Spiritual Warfare (NTSC-U / 1994)
This is a direct port of the NES version of the same name, which was ultimately a clone of The Legend of Zelda(and again, an adventure game to me). And direct port is correct: nothing was updated, so expect NES-quality graphics and sound. Also, it’s a Wisdom Tree game, so expect having to convert pagans and answer Bible questions. You play a soldier in the Army of the Lord, sent to acquire all the pieces of the armor of God. Truth be told, I enjoyed the NES version(there’s a scene where you have to wander through a gang war that I always liked), but not for the Genesis. This just feels lazy to me. Also, the game is saved with a password system, so even that feels a bit tedious.
Starflight (NTSC-U, PAL / 1991)
This was a space-based strategy game, originally designed for the computers of its age and ported to the Genesis later. You must discover the secret of the Crystal Planet, a large object moving through the galaxy that causes stars to flare and destroy entire solar systems. To do this, you have to recruit a crew of aliens, complete various investigations for the Old Empire, and travel through space doing various kinds of jobs. Also, you can upgrade your ship, engage in dogfights, explore the universe, and even colonize planets, which you can ride around on in an upgradeable ATV. As far as space games from the era go, this one’s a real winner, so if you’re looking for something along those lines, find a copy of Starflight.

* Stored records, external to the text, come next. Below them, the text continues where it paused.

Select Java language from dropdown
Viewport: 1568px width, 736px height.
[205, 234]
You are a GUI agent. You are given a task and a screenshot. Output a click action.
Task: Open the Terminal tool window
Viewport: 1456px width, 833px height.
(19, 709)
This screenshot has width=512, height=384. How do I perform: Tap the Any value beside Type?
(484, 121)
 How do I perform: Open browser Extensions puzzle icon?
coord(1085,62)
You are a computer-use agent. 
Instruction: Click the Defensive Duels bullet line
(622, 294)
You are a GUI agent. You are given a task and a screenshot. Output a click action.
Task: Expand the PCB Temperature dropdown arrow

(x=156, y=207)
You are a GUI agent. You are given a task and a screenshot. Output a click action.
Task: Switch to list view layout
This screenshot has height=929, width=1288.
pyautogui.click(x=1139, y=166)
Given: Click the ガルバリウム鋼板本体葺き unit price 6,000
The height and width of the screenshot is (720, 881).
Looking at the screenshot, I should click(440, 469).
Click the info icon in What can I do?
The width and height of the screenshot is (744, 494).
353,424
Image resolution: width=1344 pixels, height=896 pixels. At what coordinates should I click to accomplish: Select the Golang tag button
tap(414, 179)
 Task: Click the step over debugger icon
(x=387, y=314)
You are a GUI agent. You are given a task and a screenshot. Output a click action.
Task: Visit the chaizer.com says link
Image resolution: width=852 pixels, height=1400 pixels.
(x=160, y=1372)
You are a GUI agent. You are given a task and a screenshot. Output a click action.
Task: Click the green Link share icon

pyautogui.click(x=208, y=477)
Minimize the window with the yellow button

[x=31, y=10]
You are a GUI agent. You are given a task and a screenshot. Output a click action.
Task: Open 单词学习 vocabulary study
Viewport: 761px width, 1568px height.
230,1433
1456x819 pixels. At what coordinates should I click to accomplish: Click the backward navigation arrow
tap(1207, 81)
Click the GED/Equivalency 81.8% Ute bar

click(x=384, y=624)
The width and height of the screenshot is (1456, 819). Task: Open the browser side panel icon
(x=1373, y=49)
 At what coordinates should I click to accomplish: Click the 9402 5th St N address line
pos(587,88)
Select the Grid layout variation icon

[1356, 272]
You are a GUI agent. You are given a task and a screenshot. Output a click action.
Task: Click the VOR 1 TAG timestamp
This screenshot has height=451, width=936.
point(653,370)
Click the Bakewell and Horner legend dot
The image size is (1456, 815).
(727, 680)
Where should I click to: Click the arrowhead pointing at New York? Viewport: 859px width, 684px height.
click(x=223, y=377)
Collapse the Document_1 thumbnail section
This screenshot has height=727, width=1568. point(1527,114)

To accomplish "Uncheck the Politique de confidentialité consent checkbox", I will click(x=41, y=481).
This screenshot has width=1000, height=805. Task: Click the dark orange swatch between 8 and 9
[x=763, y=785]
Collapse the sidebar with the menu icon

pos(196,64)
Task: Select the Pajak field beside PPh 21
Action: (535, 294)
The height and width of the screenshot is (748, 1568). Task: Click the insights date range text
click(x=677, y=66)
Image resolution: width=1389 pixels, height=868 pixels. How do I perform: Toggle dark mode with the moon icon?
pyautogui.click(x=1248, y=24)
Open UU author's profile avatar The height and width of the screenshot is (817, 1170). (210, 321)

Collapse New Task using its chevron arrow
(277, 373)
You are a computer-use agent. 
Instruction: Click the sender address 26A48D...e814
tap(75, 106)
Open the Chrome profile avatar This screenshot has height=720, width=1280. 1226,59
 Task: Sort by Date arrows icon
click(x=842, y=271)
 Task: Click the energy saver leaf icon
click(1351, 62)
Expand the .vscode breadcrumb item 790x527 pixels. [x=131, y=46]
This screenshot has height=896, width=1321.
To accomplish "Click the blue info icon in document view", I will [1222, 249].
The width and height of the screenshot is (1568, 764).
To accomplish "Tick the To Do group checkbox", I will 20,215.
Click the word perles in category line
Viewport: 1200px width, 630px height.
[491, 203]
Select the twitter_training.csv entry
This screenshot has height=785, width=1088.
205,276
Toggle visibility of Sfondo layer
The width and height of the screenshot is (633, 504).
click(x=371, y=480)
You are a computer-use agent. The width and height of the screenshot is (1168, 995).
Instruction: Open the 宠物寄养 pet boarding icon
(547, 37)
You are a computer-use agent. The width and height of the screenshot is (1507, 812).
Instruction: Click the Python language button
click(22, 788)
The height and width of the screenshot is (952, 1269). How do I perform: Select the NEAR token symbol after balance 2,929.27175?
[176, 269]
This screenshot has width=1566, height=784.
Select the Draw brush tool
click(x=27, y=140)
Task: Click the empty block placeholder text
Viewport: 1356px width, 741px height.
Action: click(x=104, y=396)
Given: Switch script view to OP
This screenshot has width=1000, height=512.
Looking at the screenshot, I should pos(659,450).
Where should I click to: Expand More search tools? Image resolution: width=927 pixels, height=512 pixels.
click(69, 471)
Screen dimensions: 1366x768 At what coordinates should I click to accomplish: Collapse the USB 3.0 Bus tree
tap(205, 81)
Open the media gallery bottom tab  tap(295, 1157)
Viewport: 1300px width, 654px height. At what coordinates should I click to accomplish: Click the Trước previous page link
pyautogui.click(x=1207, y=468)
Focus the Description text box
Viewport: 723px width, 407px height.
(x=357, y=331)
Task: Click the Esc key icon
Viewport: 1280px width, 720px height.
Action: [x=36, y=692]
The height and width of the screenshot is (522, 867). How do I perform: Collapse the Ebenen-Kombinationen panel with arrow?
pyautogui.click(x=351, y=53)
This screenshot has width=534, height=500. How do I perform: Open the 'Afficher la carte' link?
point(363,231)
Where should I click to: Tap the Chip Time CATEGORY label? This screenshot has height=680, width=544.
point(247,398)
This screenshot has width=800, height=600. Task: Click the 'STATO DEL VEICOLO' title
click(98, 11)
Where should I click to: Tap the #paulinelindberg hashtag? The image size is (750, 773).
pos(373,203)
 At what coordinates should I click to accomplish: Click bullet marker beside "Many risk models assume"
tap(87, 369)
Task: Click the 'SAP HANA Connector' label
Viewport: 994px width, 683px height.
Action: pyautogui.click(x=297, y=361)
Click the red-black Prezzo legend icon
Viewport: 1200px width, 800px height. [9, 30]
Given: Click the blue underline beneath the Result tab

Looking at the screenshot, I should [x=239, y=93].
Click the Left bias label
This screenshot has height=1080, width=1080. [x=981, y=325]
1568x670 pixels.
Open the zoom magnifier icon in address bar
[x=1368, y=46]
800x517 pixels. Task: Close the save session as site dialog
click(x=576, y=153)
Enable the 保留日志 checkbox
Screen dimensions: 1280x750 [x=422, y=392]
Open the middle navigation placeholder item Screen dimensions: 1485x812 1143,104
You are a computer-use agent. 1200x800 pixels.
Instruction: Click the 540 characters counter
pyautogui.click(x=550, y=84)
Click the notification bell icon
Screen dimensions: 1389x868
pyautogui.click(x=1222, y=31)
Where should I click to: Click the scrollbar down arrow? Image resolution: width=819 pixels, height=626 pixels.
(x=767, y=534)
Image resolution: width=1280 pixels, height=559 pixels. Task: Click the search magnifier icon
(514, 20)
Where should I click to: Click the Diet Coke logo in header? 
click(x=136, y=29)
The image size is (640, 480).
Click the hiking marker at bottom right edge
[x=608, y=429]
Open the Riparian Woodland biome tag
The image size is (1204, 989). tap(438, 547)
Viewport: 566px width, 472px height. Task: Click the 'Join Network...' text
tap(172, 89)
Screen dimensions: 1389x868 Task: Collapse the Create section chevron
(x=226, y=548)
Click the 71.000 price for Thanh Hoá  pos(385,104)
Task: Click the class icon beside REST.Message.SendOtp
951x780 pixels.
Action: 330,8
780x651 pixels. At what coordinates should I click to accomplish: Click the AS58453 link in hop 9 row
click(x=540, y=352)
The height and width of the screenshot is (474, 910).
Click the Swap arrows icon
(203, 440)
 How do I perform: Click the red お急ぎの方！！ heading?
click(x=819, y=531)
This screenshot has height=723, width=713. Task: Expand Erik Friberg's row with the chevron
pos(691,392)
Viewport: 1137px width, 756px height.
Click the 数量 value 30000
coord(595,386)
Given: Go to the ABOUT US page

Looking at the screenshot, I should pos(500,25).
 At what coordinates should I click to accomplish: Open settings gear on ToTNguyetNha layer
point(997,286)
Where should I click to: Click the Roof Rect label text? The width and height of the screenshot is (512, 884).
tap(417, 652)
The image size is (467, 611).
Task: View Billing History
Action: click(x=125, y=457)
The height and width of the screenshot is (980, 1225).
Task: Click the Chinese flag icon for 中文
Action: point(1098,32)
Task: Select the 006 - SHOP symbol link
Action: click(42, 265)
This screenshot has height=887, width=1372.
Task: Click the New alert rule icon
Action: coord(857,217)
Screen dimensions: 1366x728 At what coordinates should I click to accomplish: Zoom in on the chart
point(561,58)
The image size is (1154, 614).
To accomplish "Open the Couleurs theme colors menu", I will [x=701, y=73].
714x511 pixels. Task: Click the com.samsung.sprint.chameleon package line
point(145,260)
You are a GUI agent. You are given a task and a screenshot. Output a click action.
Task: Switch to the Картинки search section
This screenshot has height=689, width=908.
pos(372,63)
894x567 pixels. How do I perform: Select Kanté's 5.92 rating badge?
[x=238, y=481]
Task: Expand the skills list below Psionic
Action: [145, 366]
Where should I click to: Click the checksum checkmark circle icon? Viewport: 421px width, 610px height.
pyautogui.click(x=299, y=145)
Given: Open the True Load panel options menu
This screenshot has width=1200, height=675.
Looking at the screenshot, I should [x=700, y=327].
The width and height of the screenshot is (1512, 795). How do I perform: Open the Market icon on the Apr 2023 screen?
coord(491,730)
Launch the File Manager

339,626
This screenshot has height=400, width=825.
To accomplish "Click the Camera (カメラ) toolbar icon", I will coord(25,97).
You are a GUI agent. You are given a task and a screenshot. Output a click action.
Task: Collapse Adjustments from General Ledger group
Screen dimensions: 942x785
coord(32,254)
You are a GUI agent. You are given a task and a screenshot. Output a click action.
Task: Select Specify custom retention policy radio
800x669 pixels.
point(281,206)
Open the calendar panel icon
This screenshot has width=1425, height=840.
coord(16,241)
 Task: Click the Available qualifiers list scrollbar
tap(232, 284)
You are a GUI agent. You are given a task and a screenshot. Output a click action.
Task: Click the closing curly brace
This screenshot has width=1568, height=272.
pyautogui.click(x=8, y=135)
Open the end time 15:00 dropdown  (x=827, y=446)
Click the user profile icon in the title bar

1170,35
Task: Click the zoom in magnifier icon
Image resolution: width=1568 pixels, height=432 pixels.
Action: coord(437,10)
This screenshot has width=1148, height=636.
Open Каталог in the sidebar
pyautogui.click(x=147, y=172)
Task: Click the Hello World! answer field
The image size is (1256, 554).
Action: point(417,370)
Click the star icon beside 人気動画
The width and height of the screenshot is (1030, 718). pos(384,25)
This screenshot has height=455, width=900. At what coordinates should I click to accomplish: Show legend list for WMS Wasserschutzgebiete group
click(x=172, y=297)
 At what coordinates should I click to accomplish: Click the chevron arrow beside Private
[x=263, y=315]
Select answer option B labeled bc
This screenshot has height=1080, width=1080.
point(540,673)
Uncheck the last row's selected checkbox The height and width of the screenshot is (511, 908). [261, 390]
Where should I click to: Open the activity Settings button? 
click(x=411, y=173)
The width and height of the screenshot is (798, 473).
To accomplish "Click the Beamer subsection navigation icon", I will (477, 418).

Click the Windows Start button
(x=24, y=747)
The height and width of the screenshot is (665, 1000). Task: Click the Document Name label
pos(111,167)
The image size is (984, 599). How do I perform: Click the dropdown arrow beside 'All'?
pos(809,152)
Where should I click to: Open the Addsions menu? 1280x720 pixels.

Syndicate (NTSC-U, PAL / 1994)
This is a real time tactical game, not quite on the scale of an RTS but definitely getting there. The player is in charge of a corporation interested in completing such jobs as rescuing captured friends and employees, finding scientists and civilian workers to serve it, or conducting assassination missions while killing the agents and destroying the resources of other corporations. Yep, it’s cyberpunk alright. To do this, you lead a team of four cyborgs, armed to the teeth and in possession of various mechanical upgrades, through an isometric cityscape. The graphics had to be toned down a bit from its computer brethren, but the game’s still an enjoyable title, definitely worth looking into.
Wonder Boy in Monster World (NTSC-J, NTSC-U, PAL / 1991)
Similar to Chiki Chiki Boys, this is a side-scrolling platformer with heavy RPG overtones, little plot beyond “save world from monsters,” little animation, and poor sound effects. Yet the visual images are wonderful, and the soundtrack does a good job of matching up each locale. There’s also a handful of items to help you fight, including a shield you actually have to pull out to use, and the game’s apparently quite fun. It’s also pretty short, so don’t expect a major time sink, which is nice for all of us who have other things we should be doing.